WORK TO COMPLETE:
[a] From the Georgia travel text, copy everything from "Gog meets the" down to "and its people.".
[b] Using the Georgia travel text, say whether each statement agrees with it. Answer yes or no, and quote the deciding words. (i) The train journey from Moscow took three days. (ii) The host family gave three bottles of Georgian wine. (iii) The tea came from the shores of the Black Sea.

GIVEN PASSAGE:
[Start of section]

This is the story of a French walnut tree and a trip to Georgia over 30 years ago. First Georgia. I went there with Gog Theatre and our play Birdman in the late eighties. From the moment we arrived, after a 3 day train journey on the Yerevan Express from Moscow, we were plunged into fabled Georgian feasting and singing.

Gog meets the Young Rustaveli Theatre Company
Every meal was a momentous event. Even breakfast.

Breakfast table
When it was time to leave and I thought I was packed (very heavy bag), my host family appeared with presents that they absolutely INSISTED I had to take with me: 2 bottles of heavenly Georgian wine, several packets of fragrant Georgian tea from the shores of the Black Sea, and a large jar of homemade Kaklis Muraba – delicious sweet pickled walnuts. Thus I brought the taste of Georgia home, and the memory of it can transport me straight back to that wonderful country and its people.

[End of section]

DATASET CONTENT:
[Start of section]

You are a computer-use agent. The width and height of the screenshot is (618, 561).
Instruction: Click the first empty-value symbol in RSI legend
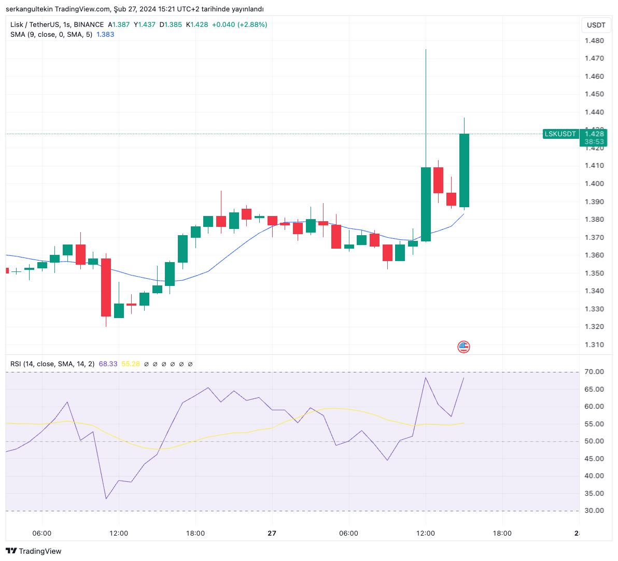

[End of section]

SOLUTION SET:
[a]
Gog meets the Young Rustaveli Theatre Company
Every meal was a momentous event. Even breakfast.

Breakfast table
When it was time to leave and I thought I was packed (very heavy bag), my host family appeared with presents that they absolutely INSISTED I had to take with me: 2 bottles of heavenly Georgian wine, several packets of fragrant Georgian tea from the shores of the Black Sea, and a large jar of homemade Kaklis Muraba – delicious sweet pickled walnuts. Thus I brought the taste of Georgia home, and the memory of it can transport me straight back to that wonderful country and its people.

[b]
(i) Yes: "after a 3 day train journey on the Yerevan Express from Moscow"
(ii) No: "2 bottles of heavenly Georgian wine"
(iii) Yes: "several packets of fragrant Georgian tea from the shores of the Black Sea"